Sir, is it not high time FT abandons its “Après nous le deluge" mode?

Sir, of the letters I wrote and which you published, before I was censored for the given reason that I wrote too many letters, that which gets the most attention in my blog is the one titled “Long-term benefits of a hard landing”.

In that letter I argued Why not try to go for a big immediate adjustment and get it over with? … This is what the circle of life is all about and all the recent dabbling in topics such as debt sustainability just ignores the value of pruning or even, when urgently needed, of a timely amputation.”

How sad it is that almost eight years later, after having basically wasted QE’s, Paul Serfaty still finds a valid reason to end his letter with “Bite the bullet. Reprice the assets. Write off the unpayable debt. Smite the unwary. Start again with a new confidence that there is an upside”, “QE monster has regulators and markets alike transfixed” January 22.

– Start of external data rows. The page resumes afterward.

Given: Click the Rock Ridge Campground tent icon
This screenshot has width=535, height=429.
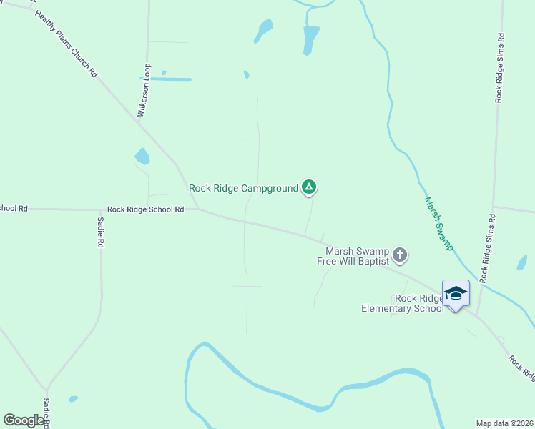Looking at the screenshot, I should (x=308, y=187).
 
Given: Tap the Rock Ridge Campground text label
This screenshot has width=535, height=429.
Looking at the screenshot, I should (x=243, y=189).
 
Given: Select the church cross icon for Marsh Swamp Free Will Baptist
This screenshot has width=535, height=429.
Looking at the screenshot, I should (x=400, y=255).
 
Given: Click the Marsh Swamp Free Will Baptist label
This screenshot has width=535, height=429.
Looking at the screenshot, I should (x=353, y=256).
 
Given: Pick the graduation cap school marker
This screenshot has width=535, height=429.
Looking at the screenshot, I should (x=456, y=292).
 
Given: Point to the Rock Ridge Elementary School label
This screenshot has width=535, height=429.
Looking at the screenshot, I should (x=402, y=303).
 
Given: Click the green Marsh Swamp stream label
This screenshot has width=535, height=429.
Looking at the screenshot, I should (x=438, y=223).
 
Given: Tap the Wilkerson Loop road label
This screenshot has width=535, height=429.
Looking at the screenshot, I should (x=144, y=90).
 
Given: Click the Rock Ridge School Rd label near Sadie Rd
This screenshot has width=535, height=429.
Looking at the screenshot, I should (x=146, y=209).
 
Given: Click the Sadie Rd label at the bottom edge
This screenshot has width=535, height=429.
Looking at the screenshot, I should (x=46, y=413).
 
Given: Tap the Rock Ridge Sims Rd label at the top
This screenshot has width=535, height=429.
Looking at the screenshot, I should (x=501, y=67).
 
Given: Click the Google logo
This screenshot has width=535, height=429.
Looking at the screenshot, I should (x=24, y=420).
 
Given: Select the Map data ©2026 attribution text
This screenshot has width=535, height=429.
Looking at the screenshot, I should (x=504, y=423).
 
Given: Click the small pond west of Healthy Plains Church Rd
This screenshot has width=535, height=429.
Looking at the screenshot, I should (x=142, y=156).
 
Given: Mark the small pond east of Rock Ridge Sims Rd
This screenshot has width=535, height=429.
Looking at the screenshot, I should (x=522, y=262).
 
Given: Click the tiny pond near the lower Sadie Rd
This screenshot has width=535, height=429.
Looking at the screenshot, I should (x=73, y=399).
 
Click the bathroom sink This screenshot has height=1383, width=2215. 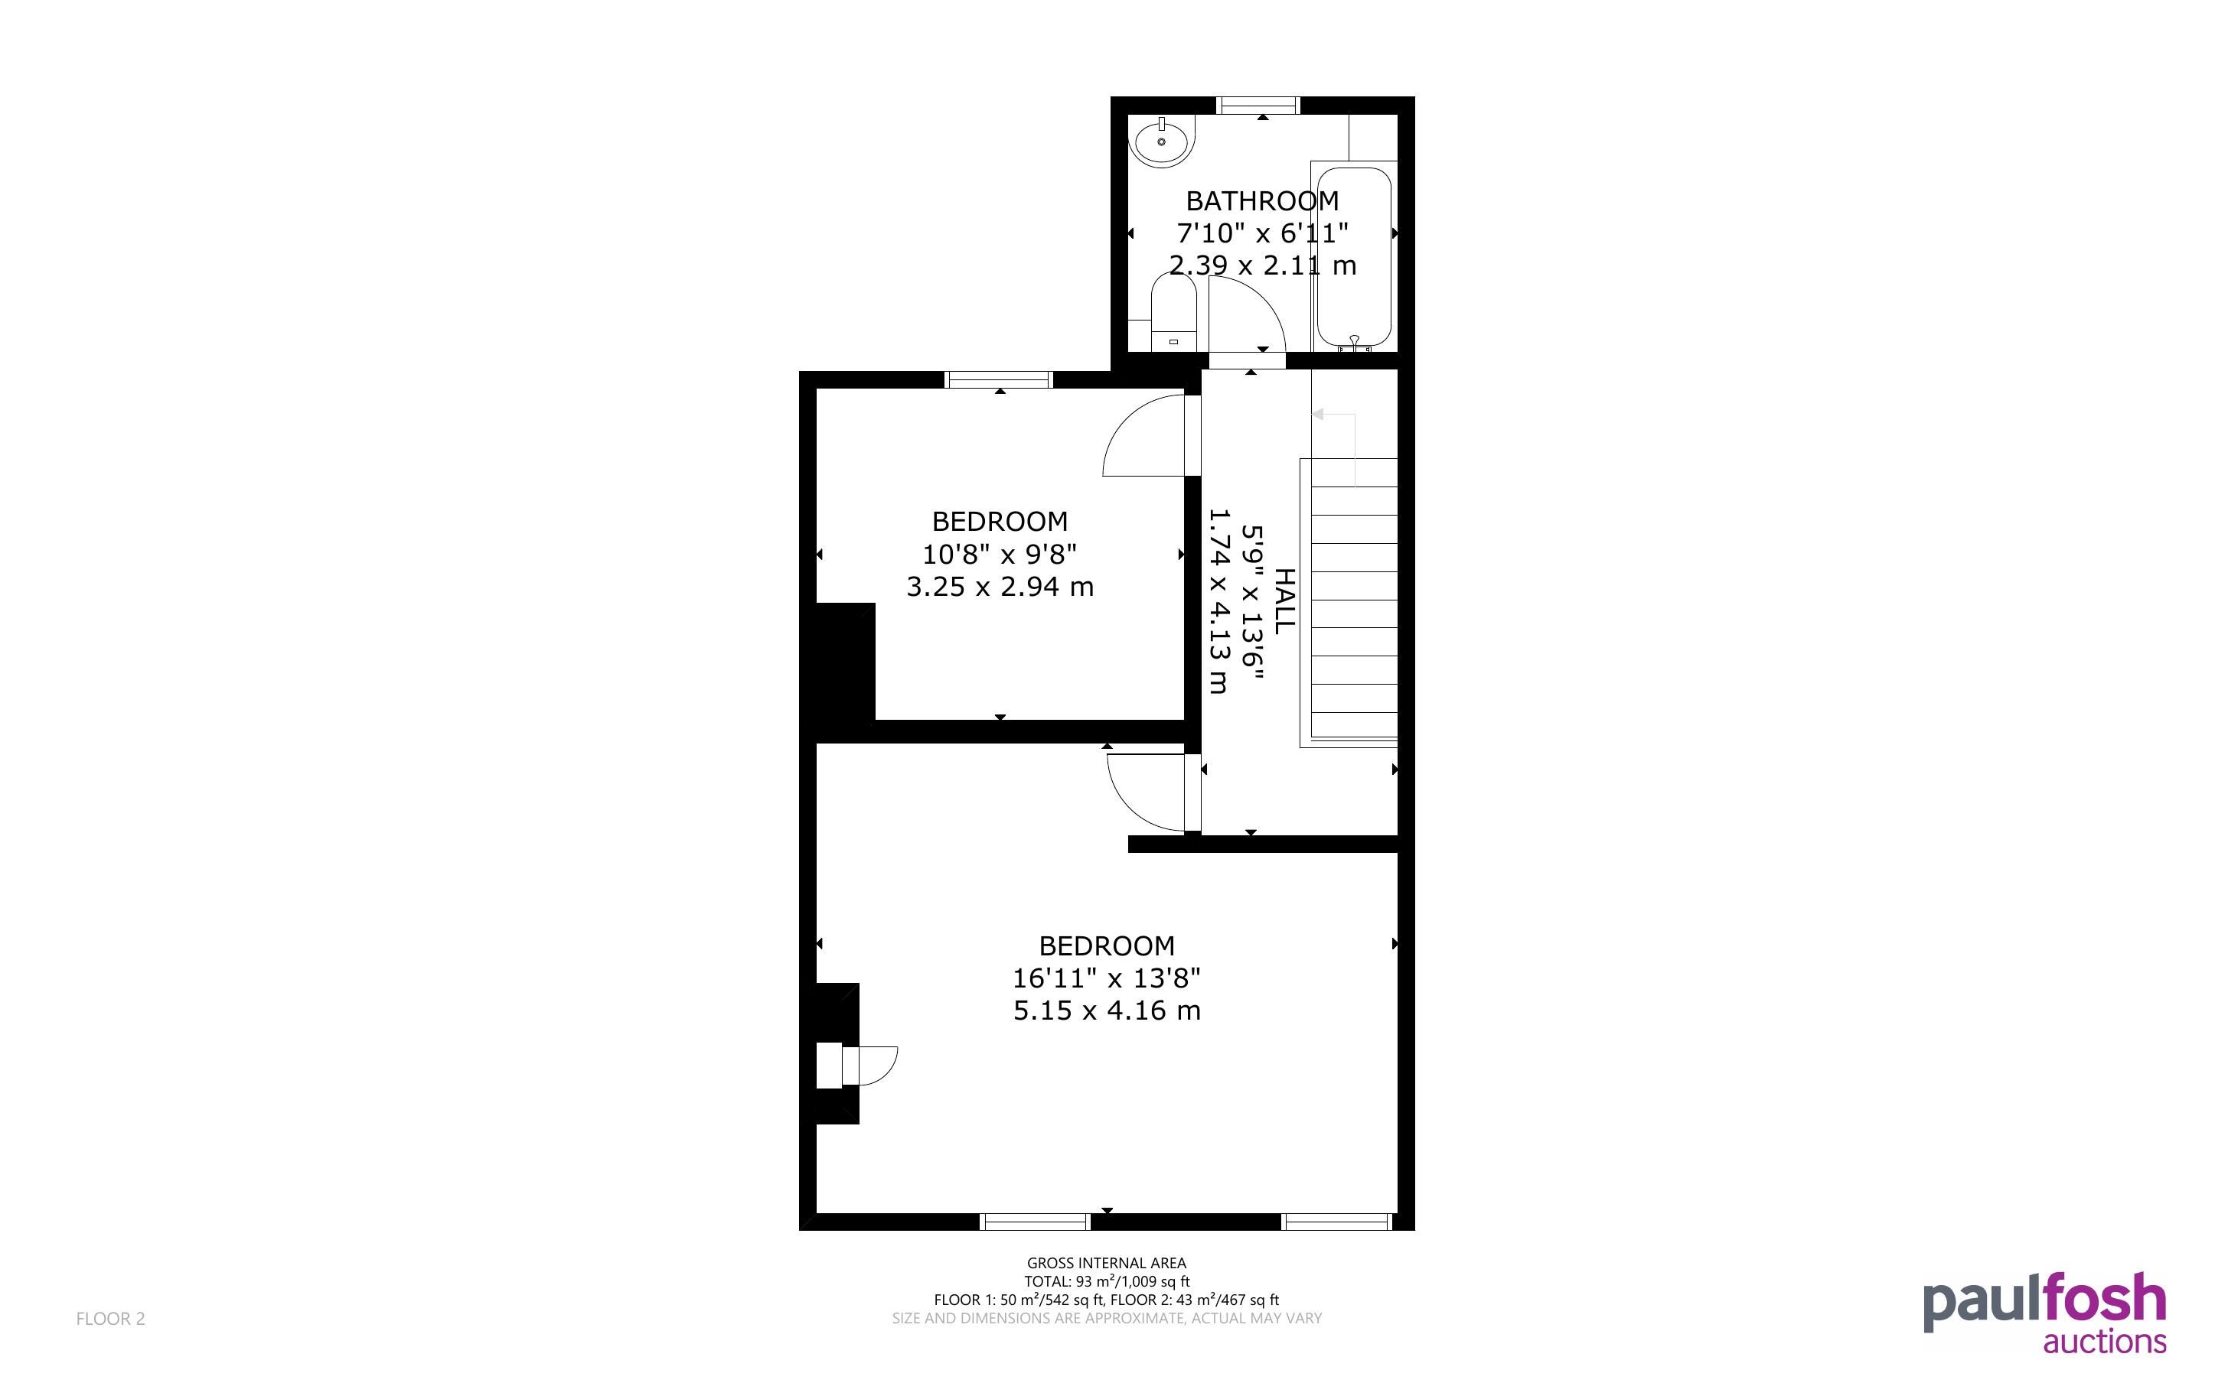click(1161, 142)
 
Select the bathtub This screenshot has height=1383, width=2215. click(1354, 256)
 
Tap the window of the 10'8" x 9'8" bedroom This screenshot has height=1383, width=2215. click(998, 379)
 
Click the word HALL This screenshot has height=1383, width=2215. click(1284, 601)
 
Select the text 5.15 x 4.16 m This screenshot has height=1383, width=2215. click(1106, 1010)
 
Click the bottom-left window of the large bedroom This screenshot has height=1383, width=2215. click(1035, 1221)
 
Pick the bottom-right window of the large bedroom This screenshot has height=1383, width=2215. click(1336, 1221)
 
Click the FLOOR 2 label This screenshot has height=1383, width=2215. click(109, 1318)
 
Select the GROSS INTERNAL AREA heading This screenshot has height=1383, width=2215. click(1106, 1263)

Sir, look back at what your columnists have written over the last eight years, and you will find that most of it has to do with kicking the can down the road, by means of QEs, fiscal deficits and much other… all having us climb ever higher, that mountain of excessive liquidity, unsafe excessive price of “safe assets” and excessive sovereign debt, from which we must come down from, sooner or later.

Frankly Sir, is it not high time FT abandons its “Après nous le deluge” mode?